OSTERIA DA VALENTINO
via Stradelli Guelfi 1246 a Castel San Pietro Terme (BO)
Tel. +39 051 949042
Aperto: a pranzo sempre, a cena solo venerdi e sabato.
Chiuso: martedì.
Conto medio sui 40 euro.
osteriadavalentino.com
di Virginia Di Falco
La sua osteria Valentino Gaino l’ha aperta nel 1989. Ma entrandoci oggi, a guardare i tavoli apparecchiati con i bicchieri ‘acqua & vino’ bombati piccoli e bassi, i grissini san carlo nel cestino del pane e la formaggiera in metallo d’antan, sembra di tuffarsi in un ristorante degli anni Settanta. Sarà che è domenica a pranzo, ma anche il vociare gaudente delle famiglie che si passano i piatti per provare di tutto un po’, allontana di qualche anno luce l’immagine di genitori e figli che a tavola al massimo condividono due foto con lo smartphone.
Siamo a Castel San Pietro Terme, a metà strada tra Imola e Bologna, antiche rivali dai tempi dei ghibellini e dei guelfi. La rivalità, almeno quella culinaria, Valentino l’ha risolta guardando decisamente alla tradizione emiliana.
Qui trovate infatti una sfoglia davvero degna di nota, e tortellini da dieci e lode.

——————

SCOPO DELL'ESERCIZIO. Riprendi la recensione dell'Osteria da Valentino dal punto in cui si ferma e portala avanti. Per questo lavoro l'elenco non è necessario.

——————

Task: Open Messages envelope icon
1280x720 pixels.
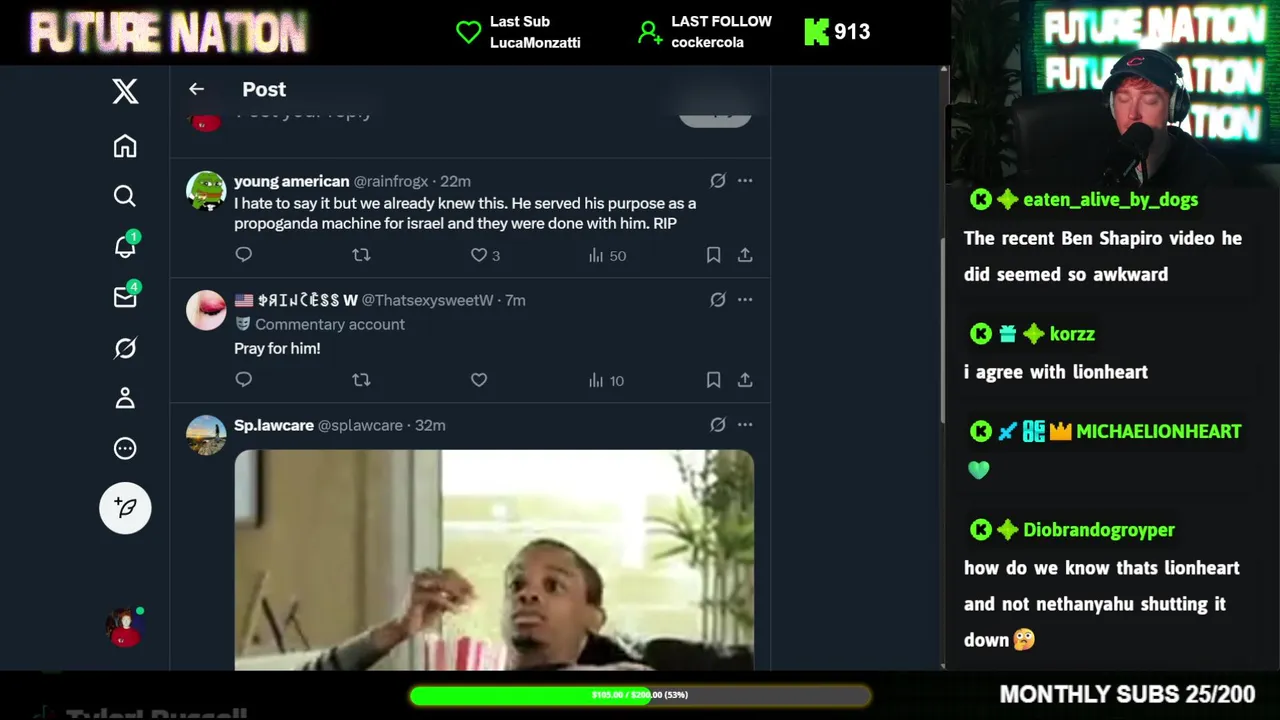Action: coord(125,297)

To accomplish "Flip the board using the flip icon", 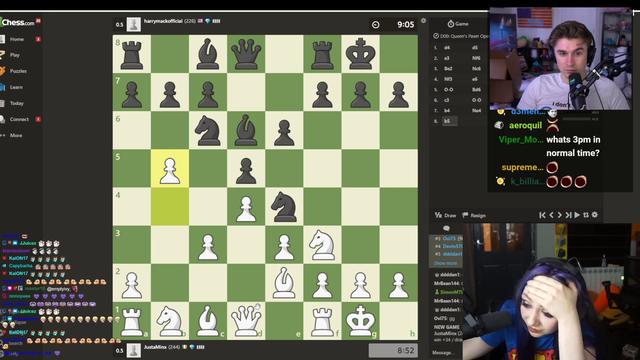I will point(586,215).
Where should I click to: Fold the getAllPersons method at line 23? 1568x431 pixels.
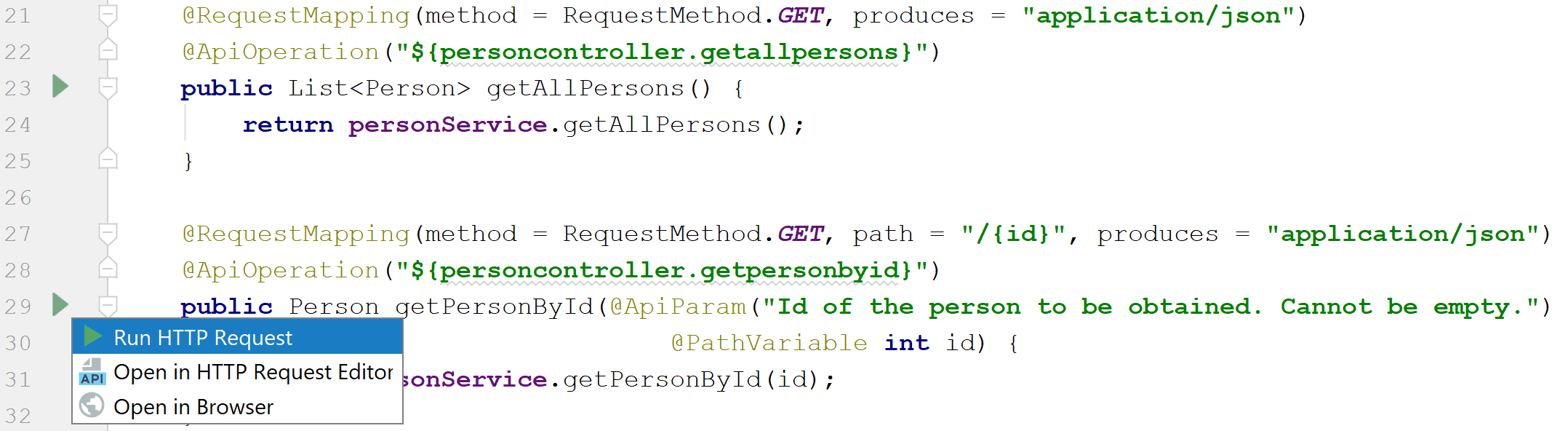click(108, 88)
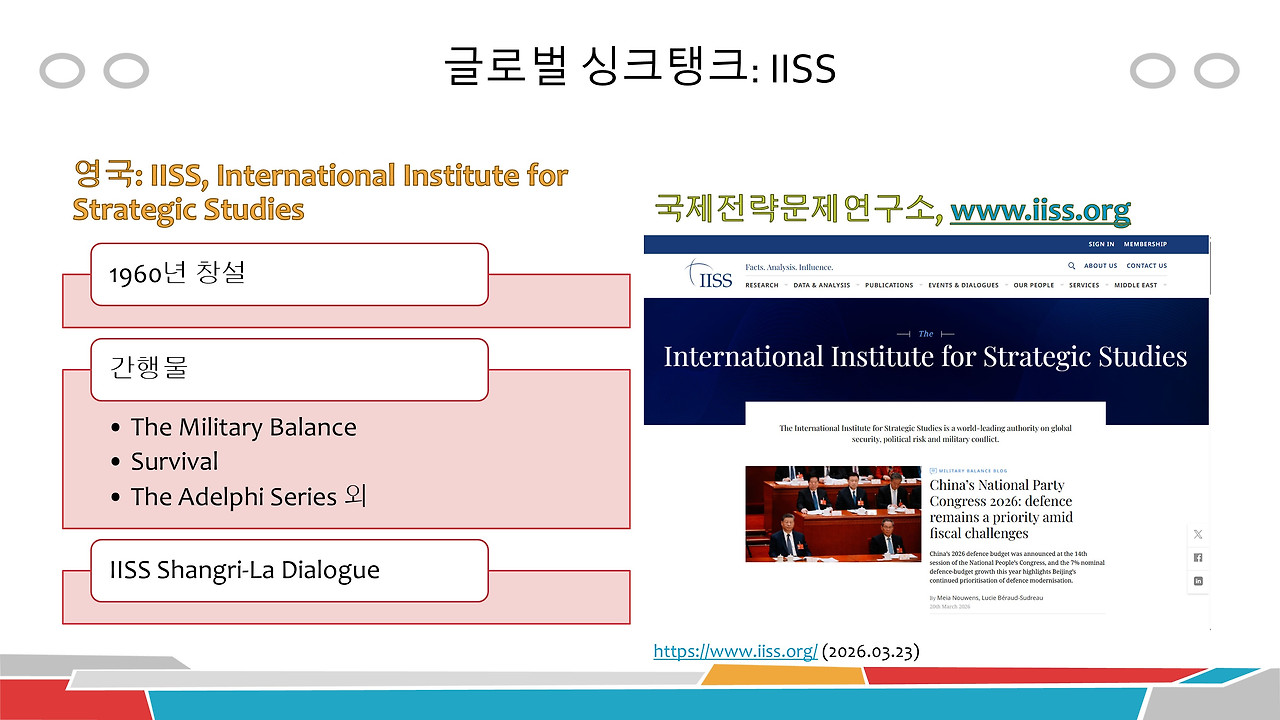Follow the www.iiss.org hyperlink

1040,211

——————

RISULTATO.
Oste vero, tondo e burbero ma sempre sorridente, Valentino prende la comanda con penna e carta (copiativa!) e, se c’è posto al tavolo, si siede accanto a voi per recitare a voce tutto il menu, a memoria. In sala lo aiutano le due figlie, Gisella e Graziana, mentre in cucina la regia è della consorte Luciana, che proprio come la moglie del tenente Colombo, c’è ma non la si vede.
La carta è un abbecedario della cucina emiliana, con qualche incursione romagnola: tortellini in brodo, tagliatelle al ragù, lasagne (ma meglio prenotarle, finiscono subito) e poi, in stagione, le crepes ai funghi oppure le pappardelle ai porciini. Il ripieno dei tortellini è perfetto, la sfoglia di tagliatelle e pappardelle rugosa, sottile eppure tenace.
Tra i secondi, immancabile il castrato (Castel San Pietro è terra di pecora, non solo di maiale, mi ricordano gli amici di tavolo) servito ai ferri con il contorno di pomodori arrostiti oppure con patate al forno; una trippa ben eseguita, anche se con un pizzico di sale di troppo; fegato con rete e alloro, morbido e carnoso, faraona imbottita.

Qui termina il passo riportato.